Blu-ray has undoubtedly been a huge hit for home theater enthusiasts and collectors, delivering stunning visual detail and audio akin to sonic bliss. Along the way we’ve been treated to quite a few classic movies (previously released on DVD) presented on Blu-ray in glorious high definition, some of which feature new video transfers and remastered audio. The 2012 re-release of _Jaws_, part of Universal’s 100th Anniversary Collection, is just one example of a classic movie that looks and sounds amazing on Blu-ray. Here’s a quick look at the Top Five Classic Movies being released on Blu-ray this coming Fall.

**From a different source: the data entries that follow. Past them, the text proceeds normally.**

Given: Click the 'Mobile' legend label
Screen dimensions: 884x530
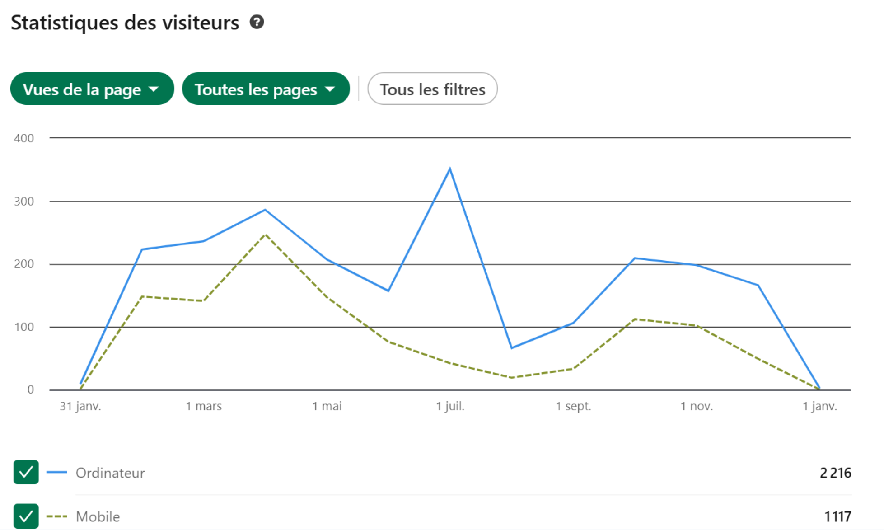Looking at the screenshot, I should tap(98, 516).
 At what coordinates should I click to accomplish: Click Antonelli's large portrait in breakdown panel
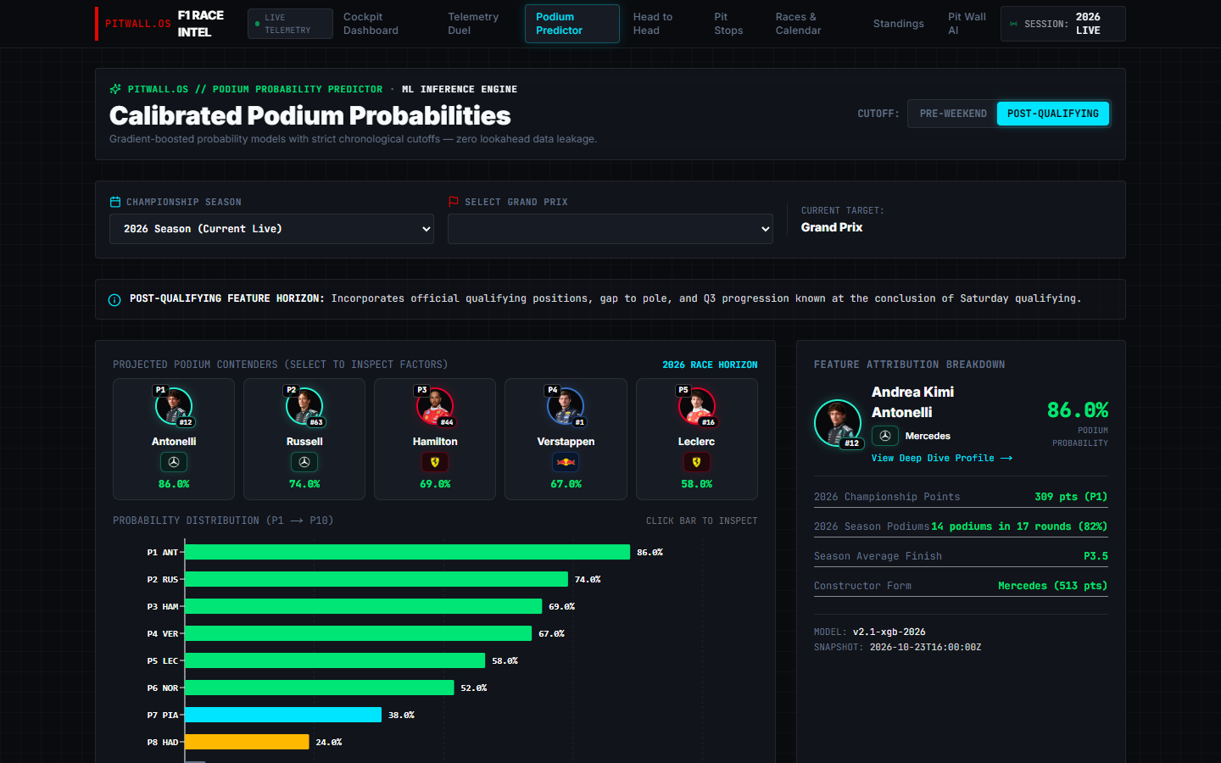838,423
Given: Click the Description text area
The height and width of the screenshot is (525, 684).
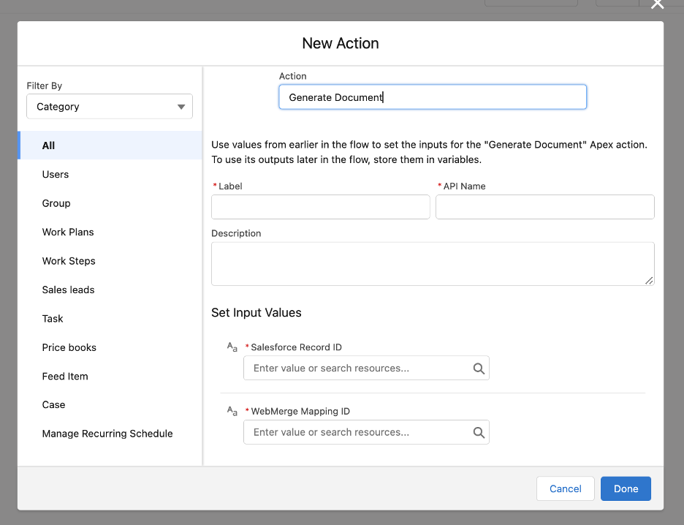Looking at the screenshot, I should [x=432, y=263].
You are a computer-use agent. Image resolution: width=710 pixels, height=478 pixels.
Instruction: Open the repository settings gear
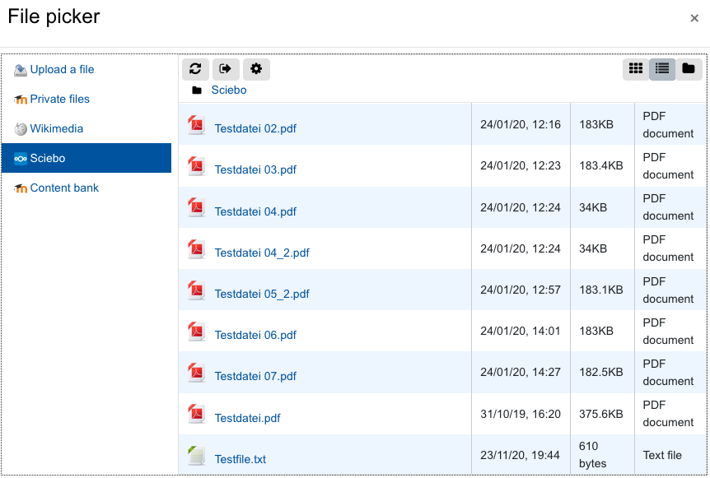(x=256, y=69)
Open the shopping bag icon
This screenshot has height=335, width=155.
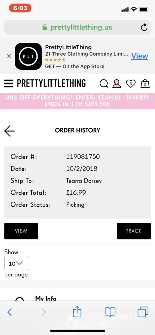point(145,83)
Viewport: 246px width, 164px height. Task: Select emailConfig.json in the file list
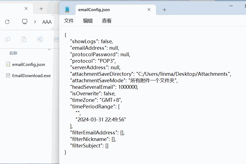28,64
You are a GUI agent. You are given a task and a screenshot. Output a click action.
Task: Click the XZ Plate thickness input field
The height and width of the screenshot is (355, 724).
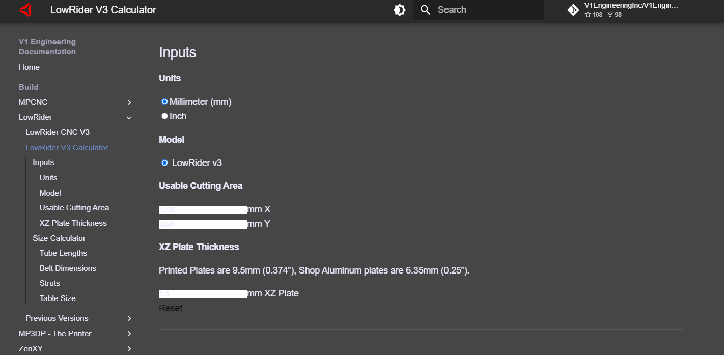[203, 293]
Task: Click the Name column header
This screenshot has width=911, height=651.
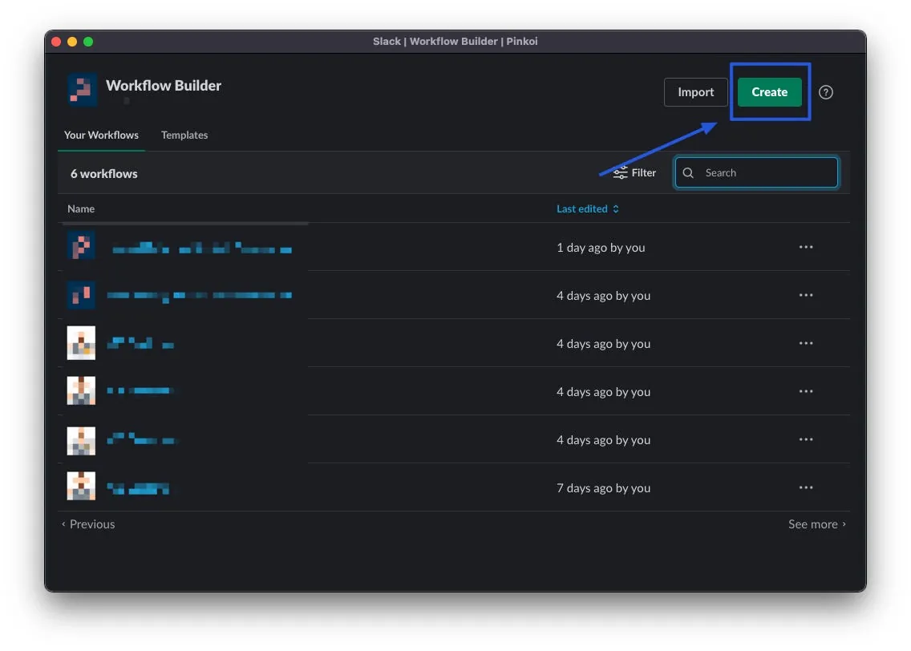Action: pos(81,209)
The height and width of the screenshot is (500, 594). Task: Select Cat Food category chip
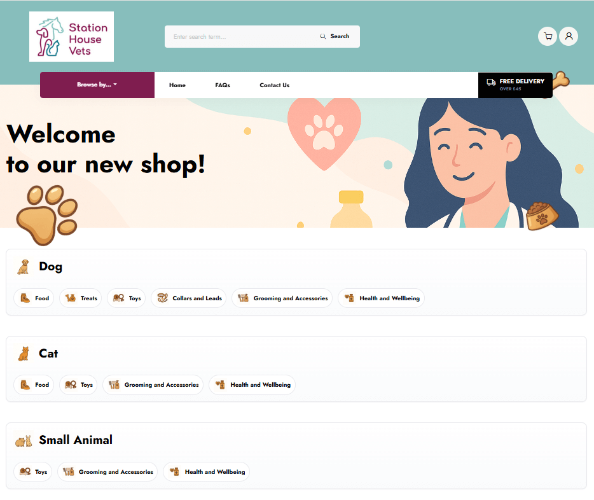pyautogui.click(x=34, y=385)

*5. Monty Python’s Meaning of Life: 30th Anniversary Reunion, October 8, 2013, Universal Studios*
[img]http://www.hometheatershack.com/news/mpml.jpg[/img] It’s hard to believe that 30 years have gone by since the Python crew reunited to bring the Meaning of Life to the silver screen. Through the use of comedic vignettes, the gang resorted to funny and often crude humor to explain just about everything we need to know about human existence. The 30th Anniversary Reunion edition is the movie's first release on Blu-ray, presented in its original 1.85:1 aspect ratio with DTS-HD MA 5.1 surround sound. The release features a never seen before hour long sit-down with the surviving members of the cast (Cleese, Gilliam, Idle, Jones, and Palin) where they discuss comedy, society, and other grand issues. Other bonus features include deleted scenes, a short called the School of Life and alternate versions of the film’s songs.

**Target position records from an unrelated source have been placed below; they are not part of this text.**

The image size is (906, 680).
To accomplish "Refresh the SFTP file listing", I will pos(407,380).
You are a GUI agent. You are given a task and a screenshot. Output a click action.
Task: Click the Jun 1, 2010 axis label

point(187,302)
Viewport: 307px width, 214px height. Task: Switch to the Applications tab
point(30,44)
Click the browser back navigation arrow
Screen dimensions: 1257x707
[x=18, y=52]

*4. Marathon Man, September 10, 2013, Warner Bros.*
[img]http://www.hometheatershack.com/news/mm.jpg[/img] Loaded with talent, Marathon Man was a smash-hit in 1976. The movie features Roy Scheider, Laurence Olivier (nominated for best supporting actor), and Dustin Hoffman. Warner Bros. has been mum about the technical specifications of the release, however this is the first time Marathon Man is being presented in an HD format. It’s being released as part of a distribution deal with Paramount Studios.












*3. Halloween: 35th Anniversary Edition, September 24, 2013, Starz/Anchor Bay*
[img]http://www.hometheatershack.com/news/halloween.jpg[/img] This isn’t the first time Halloween has been seen on Blu-ray, but this re-release is sure to have fans of this horror classic salivating in their William Shatner masks. Halloweenmovies.com reports that it will feature a brand-new high definition transfer managed by Dean Cundey (Halloween’s award winning Director of Photography), a new audio mix (no details yet), and the original mono mix. Also included is a new, never heard, commentary track with John Carpenter and Jamie Lee Curtis along with a host of other bonus features. According to Horrormovies.ca, the movie will be sold in a limited edition “book-style” package with photos, art, and an essay by Halloween historian Stef Hutchinson.

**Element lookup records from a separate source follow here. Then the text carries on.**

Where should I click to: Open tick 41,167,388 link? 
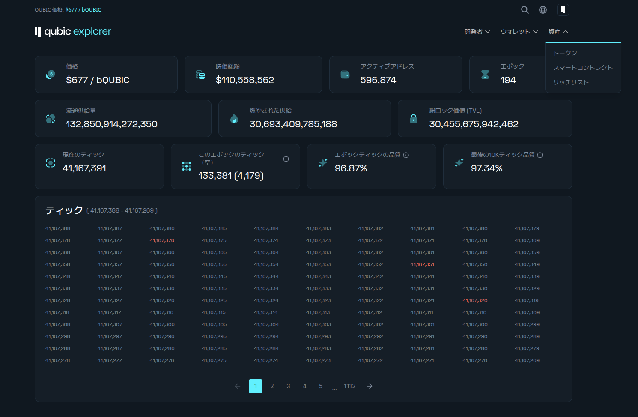coord(58,228)
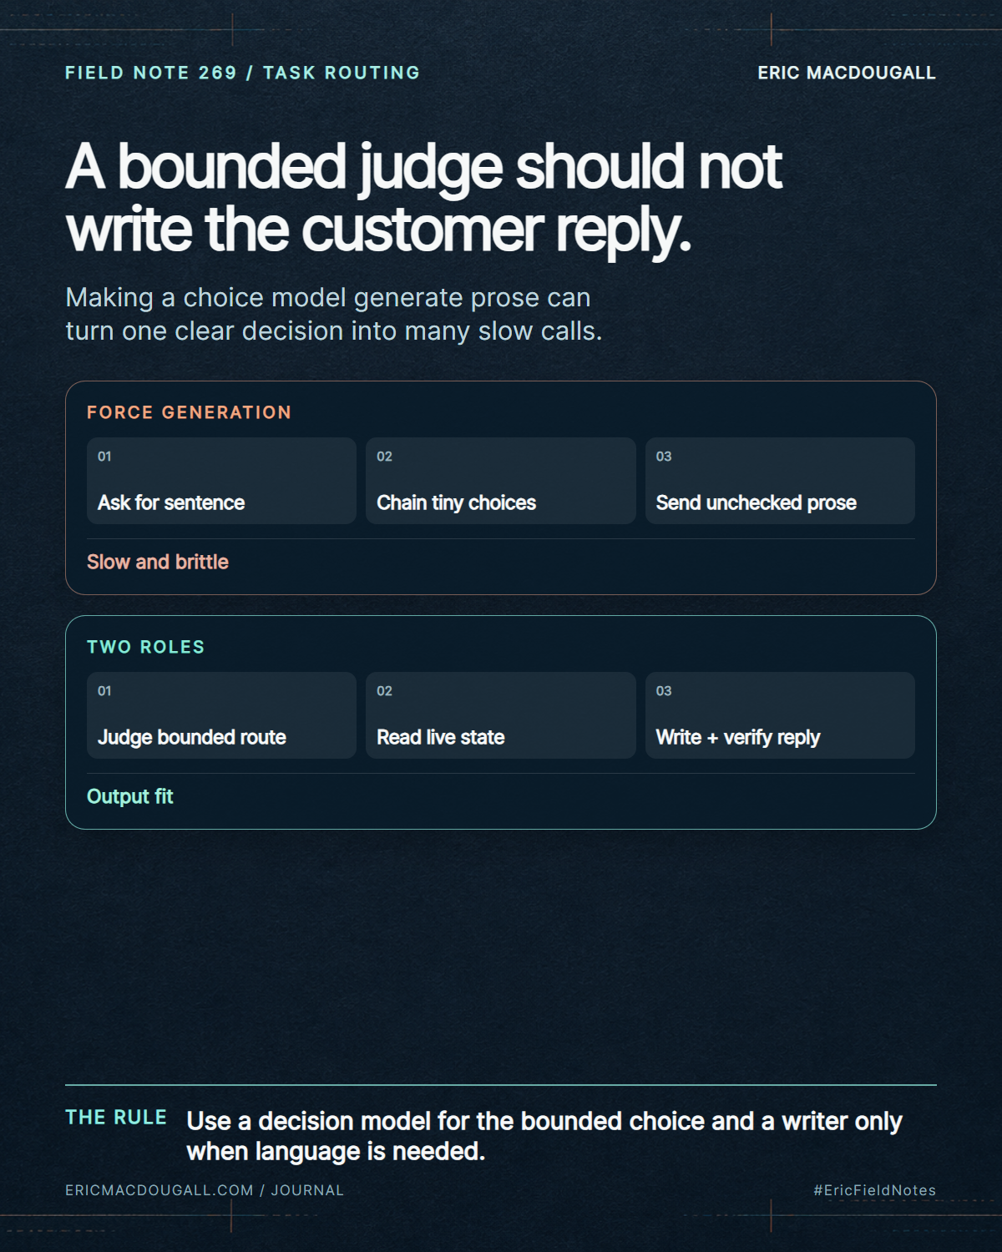
Task: Click the 'FIELD NOTE 269 / TASK ROUTING' label
Action: (x=242, y=73)
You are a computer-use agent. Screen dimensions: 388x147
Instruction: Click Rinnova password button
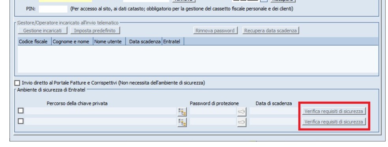(215, 31)
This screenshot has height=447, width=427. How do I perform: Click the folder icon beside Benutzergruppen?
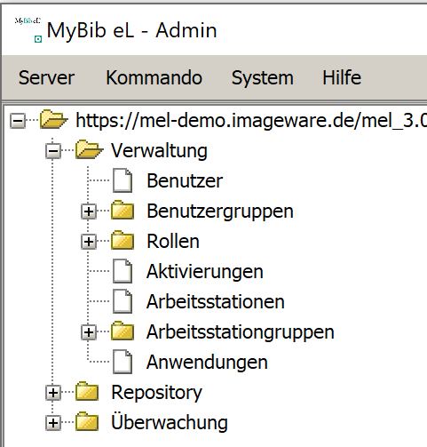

*2. The Exorcist: 40th Anniversary Edition, October, 8, 2013, Warner Bros.*
[img]http://www.hometheatershack.com/news/TE.jpg[/img] Not to be outdone by Starz/Anchor Bay, Warner Bros. is re-releasing its own horror giant: The Exorcist – a movie that needs little introduction. It was awarded ten Academy Award nominations, won two Oscars, and made nearly $204 million at the Box Office. The 40th Anniversary Blu-ray release features an Extended Director’s Cut (with 12 minutes of unseen film) along with the Theatrical Version. The release also is loaded with Special Features spanning sketches and storyboards to radio spots and interviews with Director William Firedkin.











*1. The Right Stuff, November 5, 2013, Warner Bros.*
[img]http://www.hometheatershack.com/news/trs.jpg[/img] A classic American film and the winner of four Oscars (Best Film Editing, Best Original Score, Best Sound, Best Sound Effects Editing), The Right Stuff has never been released on Blu-ray. Its arrival is long overdue. Loaded with stars such as Sam Shepard, Scott Glenn, Ed Harris, Dennis Quaid and Pamela Reed, the film is an epic account of America’s race to space. Warner Bros. says the film will carry a Dolby TrueHD (96K upsampling) soundtrack and over three hours of vintage footage. It will be packaged in a premium 40 page book with photos and production notes. 











Do you have a classic favorite that has yet to make it to Blu-ray? Enter the discussion and let us know!


_Image Credits: Amazon.com and testroniclabs.com_


----------



## tripplej (Oct 23, 2011)

Wow. Good list of movies. Glad to see movies move to blu!

I am a big Monty Python fan so I am very happy to hear this news as well. Thanks for sharing.


----------



## ericzim (Jun 24, 2012)

Not a classic movie but keeping in the same venue as Monty Python series I would like to see Fawlty Towers series on Blu.


----------



## typ44q (Apr 7, 2008)

The point of the article is classic movies that are coming out on blu-ray and two of the five movies on that list are already on blu-ray and The Exorcist version already has the extended directors cut. 
Why not put the original The Fly or Lord of the Flies or anything else that has not already been released.
I will say I am excited about the others on the list especially The Right Stuff!


----------